**Your task:**
Reproduce the lines from the one containing "Expand the Platform" to the one containing "click(82, 14)", both included, and no other lines.

**Provided records:**
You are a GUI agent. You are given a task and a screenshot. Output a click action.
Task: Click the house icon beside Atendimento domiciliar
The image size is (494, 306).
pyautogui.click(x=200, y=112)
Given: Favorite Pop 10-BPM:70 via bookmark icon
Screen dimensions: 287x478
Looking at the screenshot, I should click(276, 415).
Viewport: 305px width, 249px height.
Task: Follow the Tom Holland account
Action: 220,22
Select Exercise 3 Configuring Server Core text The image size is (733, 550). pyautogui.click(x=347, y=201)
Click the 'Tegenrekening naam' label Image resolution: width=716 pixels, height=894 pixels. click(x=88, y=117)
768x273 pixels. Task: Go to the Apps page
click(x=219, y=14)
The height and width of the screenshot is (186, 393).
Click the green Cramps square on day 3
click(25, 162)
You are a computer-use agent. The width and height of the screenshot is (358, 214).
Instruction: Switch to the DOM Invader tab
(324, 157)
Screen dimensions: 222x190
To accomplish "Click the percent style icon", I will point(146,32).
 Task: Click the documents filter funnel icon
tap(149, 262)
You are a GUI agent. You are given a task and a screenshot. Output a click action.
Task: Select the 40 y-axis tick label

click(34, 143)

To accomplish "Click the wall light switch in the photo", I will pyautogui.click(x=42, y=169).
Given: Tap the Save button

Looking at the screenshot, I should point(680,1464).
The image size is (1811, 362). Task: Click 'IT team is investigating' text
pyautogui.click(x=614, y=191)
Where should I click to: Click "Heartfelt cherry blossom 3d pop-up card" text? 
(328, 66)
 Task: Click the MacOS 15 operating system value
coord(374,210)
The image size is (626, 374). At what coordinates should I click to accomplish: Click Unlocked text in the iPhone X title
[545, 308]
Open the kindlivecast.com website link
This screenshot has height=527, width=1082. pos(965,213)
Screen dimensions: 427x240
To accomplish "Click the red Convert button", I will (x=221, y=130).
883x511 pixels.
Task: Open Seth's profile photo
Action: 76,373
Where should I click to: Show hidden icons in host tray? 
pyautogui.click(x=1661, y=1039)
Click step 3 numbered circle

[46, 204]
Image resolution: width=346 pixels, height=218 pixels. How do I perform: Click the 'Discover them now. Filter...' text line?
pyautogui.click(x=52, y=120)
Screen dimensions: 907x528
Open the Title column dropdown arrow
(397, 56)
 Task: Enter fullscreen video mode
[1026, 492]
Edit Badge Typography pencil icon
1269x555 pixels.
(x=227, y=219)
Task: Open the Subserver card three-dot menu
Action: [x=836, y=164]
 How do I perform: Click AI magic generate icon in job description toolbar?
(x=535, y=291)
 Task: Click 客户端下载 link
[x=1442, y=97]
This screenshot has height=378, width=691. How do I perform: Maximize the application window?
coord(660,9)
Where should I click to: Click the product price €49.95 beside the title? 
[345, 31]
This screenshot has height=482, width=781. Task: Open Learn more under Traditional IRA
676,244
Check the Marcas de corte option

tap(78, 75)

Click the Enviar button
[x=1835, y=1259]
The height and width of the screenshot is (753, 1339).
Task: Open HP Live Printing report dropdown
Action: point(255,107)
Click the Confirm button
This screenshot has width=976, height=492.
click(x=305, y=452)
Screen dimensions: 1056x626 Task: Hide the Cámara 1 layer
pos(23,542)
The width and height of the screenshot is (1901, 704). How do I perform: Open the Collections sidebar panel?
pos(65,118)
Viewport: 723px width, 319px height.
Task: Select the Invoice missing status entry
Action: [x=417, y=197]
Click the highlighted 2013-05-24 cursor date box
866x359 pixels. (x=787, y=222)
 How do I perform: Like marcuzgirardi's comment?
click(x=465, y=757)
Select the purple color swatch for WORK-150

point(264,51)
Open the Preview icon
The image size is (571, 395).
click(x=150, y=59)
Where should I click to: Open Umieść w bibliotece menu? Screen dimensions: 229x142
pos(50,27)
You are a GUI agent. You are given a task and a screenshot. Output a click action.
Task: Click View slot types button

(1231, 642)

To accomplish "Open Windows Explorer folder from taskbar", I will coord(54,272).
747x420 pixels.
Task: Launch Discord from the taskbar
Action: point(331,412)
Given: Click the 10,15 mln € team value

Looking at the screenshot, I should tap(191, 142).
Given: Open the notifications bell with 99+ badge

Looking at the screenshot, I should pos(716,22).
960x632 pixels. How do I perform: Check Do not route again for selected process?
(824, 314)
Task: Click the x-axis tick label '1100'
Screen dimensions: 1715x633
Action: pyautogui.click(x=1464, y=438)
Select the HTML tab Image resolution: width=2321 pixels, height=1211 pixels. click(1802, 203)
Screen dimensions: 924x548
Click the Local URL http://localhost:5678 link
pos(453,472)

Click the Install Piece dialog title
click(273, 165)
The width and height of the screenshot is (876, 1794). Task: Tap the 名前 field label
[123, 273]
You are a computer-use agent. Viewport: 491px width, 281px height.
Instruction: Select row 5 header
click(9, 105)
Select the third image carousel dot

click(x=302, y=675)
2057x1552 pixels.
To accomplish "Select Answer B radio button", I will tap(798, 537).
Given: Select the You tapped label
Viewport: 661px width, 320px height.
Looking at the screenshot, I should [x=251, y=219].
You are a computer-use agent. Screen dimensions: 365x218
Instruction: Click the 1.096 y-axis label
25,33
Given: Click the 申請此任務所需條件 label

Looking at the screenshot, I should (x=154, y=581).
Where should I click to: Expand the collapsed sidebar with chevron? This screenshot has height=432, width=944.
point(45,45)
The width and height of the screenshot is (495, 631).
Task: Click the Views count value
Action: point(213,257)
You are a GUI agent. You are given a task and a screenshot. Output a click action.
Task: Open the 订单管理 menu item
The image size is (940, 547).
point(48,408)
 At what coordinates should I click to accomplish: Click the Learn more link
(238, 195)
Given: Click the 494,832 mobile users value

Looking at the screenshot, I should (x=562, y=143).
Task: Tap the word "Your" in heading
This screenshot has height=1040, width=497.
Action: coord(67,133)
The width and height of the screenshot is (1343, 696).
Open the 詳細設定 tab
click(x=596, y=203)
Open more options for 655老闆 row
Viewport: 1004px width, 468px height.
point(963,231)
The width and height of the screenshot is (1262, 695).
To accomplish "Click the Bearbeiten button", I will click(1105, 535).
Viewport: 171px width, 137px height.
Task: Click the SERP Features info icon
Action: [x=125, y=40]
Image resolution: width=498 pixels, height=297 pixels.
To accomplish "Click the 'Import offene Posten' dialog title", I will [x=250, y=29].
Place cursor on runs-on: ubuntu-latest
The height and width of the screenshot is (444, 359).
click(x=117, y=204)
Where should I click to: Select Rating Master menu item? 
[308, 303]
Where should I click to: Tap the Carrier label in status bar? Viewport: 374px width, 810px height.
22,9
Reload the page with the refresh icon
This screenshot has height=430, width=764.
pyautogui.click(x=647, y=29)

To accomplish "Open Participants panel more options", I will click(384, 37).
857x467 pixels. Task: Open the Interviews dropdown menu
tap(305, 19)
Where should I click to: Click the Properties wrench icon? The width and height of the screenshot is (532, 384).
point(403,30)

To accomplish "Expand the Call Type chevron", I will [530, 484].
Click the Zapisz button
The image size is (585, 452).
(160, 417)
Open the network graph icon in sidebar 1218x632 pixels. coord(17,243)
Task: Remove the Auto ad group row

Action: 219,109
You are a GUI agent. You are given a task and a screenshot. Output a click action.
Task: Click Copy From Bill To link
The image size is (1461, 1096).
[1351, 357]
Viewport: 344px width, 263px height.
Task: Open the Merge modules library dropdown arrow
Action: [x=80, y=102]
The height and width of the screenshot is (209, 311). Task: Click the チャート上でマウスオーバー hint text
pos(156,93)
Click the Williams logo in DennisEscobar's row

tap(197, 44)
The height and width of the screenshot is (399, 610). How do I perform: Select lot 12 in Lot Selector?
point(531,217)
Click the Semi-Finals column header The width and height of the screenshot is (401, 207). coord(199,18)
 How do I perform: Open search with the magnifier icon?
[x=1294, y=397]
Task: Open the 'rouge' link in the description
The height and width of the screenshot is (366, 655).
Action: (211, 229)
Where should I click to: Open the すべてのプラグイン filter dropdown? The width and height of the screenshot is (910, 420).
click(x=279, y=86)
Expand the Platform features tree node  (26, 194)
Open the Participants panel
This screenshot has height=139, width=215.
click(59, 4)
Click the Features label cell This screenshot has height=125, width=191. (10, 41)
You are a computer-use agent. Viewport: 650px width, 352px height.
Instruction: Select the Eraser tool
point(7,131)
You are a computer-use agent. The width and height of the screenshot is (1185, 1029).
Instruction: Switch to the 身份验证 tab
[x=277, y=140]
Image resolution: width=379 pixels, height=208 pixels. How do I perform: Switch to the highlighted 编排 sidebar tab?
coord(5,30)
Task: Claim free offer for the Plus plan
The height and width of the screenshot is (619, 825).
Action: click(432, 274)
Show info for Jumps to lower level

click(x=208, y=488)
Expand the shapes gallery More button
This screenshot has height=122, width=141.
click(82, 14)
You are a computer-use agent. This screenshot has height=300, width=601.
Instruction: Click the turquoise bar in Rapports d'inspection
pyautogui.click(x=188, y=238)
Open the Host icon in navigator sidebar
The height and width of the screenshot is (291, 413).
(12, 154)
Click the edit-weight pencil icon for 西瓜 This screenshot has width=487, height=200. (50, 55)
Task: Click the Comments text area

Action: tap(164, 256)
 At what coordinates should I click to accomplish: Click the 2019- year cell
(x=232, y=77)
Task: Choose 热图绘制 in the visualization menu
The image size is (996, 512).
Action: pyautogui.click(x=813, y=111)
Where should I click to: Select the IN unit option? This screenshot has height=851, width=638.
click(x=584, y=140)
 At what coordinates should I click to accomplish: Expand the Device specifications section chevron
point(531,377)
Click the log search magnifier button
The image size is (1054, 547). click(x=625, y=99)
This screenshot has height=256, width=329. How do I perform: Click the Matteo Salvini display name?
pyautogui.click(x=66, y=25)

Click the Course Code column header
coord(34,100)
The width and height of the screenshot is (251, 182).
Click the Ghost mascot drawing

**Reply:**
Expand the Platform features tree node  (26, 194)
Open the Participants panel
This screenshot has height=139, width=215.
click(59, 4)
Click the Features label cell This screenshot has height=125, width=191. (10, 41)
You are a computer-use agent. Viewport: 650px width, 352px height.
Instruction: Select the Eraser tool
point(7,131)
You are a computer-use agent. The width and height of the screenshot is (1185, 1029).
Instruction: Switch to the 身份验证 tab
[x=277, y=140]
Image resolution: width=379 pixels, height=208 pixels. How do I perform: Switch to the highlighted 编排 sidebar tab?
coord(5,30)
Task: Claim free offer for the Plus plan
The height and width of the screenshot is (619, 825).
Action: click(432, 274)
Show info for Jumps to lower level

click(x=208, y=488)
Expand the shapes gallery More button
This screenshot has height=122, width=141.
click(82, 14)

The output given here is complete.